In the afternoon, I had to attend some presentations and discussions in a conference hall in one of the faculties in Marrakech on traditional music in Morocco. The hall was full of stakeholders who made valuable comments during the lectures; the city abounded in highly ranked, educated people—more than I have ever thought of—who have brilliant ideas and thoughts, and who expressed them in elegant classical Arabic. After this literary meeting, we were convened by the organizers to an evening concert held under the auspices of an educational organization, a concert featuring musicians and performers from prestigious local educational institutes and colleges who performed Andalusian music skillfully and beautifully. I was informed afterwards that Mr. Bajdoub, a great Moroccan artist, had heard them rehearse and was so impressed by the quality of their work that he volunteered to set up training workshops for them and to support them. Young students were properly and respectfully arguing with their professors … others who were studying at the most prestigious institutes, formed bands for traditional music and found a great artist to support their work … No difference in any of this among male and female … All cooperating and working in harmony.

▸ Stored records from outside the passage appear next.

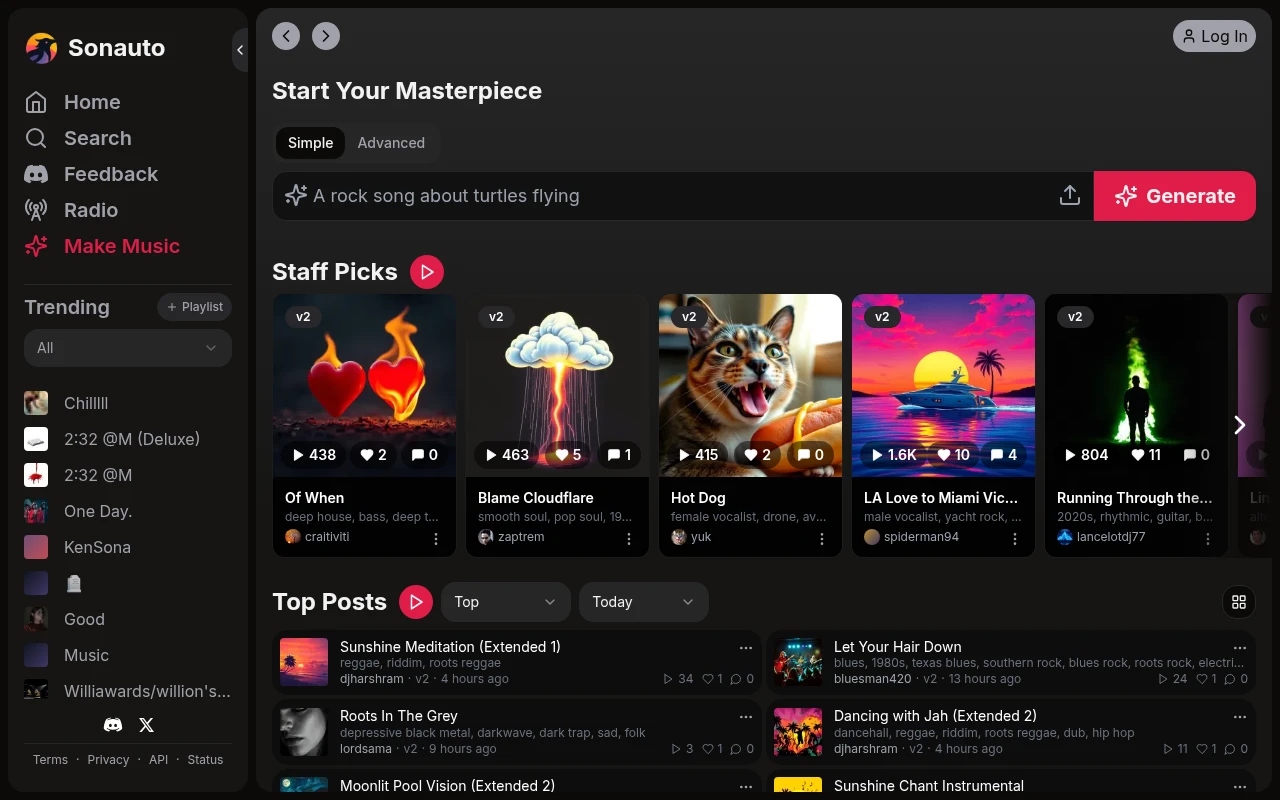Expand the 'Top' sort dropdown
1280x800 pixels.
coord(505,602)
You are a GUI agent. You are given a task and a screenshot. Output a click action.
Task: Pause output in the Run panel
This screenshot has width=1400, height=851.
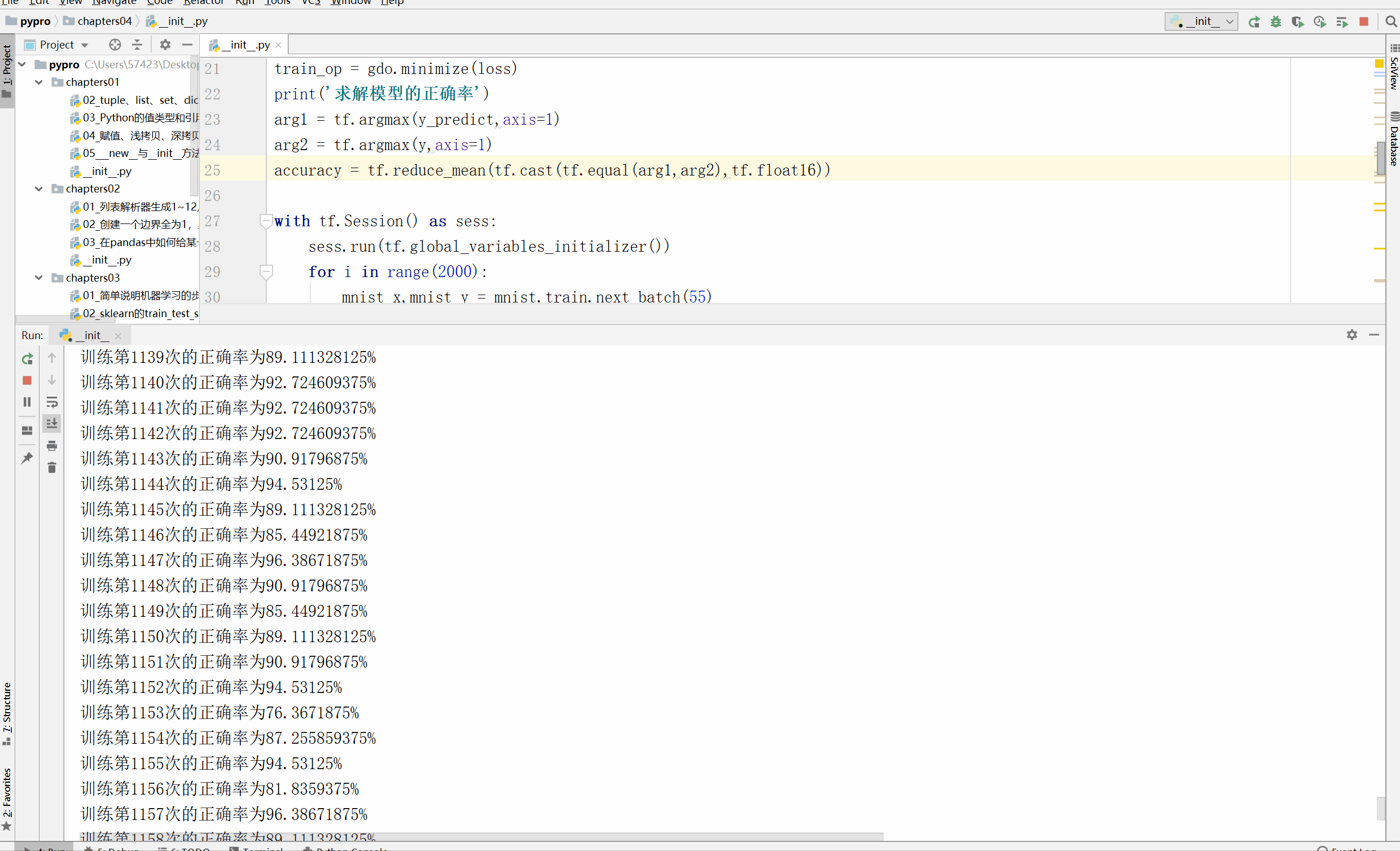[27, 402]
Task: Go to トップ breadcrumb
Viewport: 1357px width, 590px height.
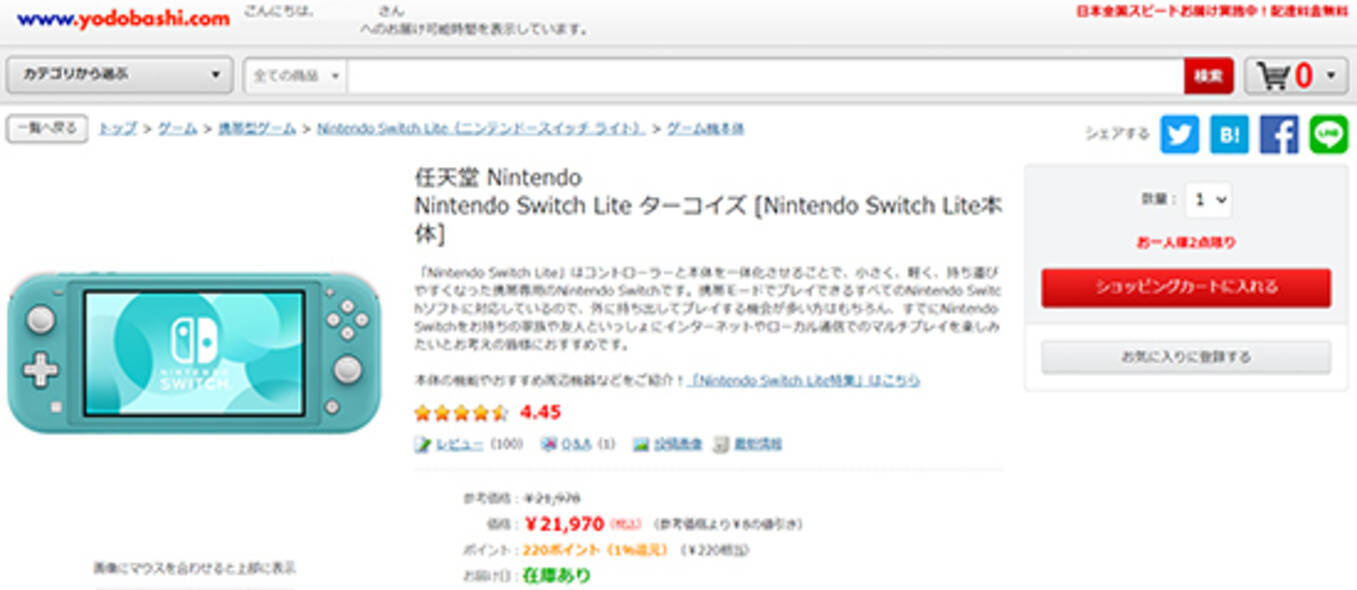Action: [x=118, y=129]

Ayouch did not have the chance to meet these inspiring students, nor did he have the chance to meet their mothers, aunts, professors, and doctors. Again, I cannot blame him for this: maybe he was not raised in such an environment or simply does not have any interest in such real-life stories.
Anyone has the right to make a movie on prostitution in Marrakech; I cannot judge him or her. What I can do, however, is wonder why no one has ever thought of making a movie about the characters that I encountered, nor on their social and cultural situations and activities in Marrakech. Behind these inspiring women I saw on my journey, I saw owners of both happy and sad stories reflecting patience and violence; weakness and doubt; success and failure, others reflecting platonic love and violent passions, hope, despair and disappointment, satisfaction and frustration, and unheralded hard work. These are all true life stories of women in which prostitution has no part.
They all deserve to be reflected in a movie so that all may see what true Marrakchis see all around them.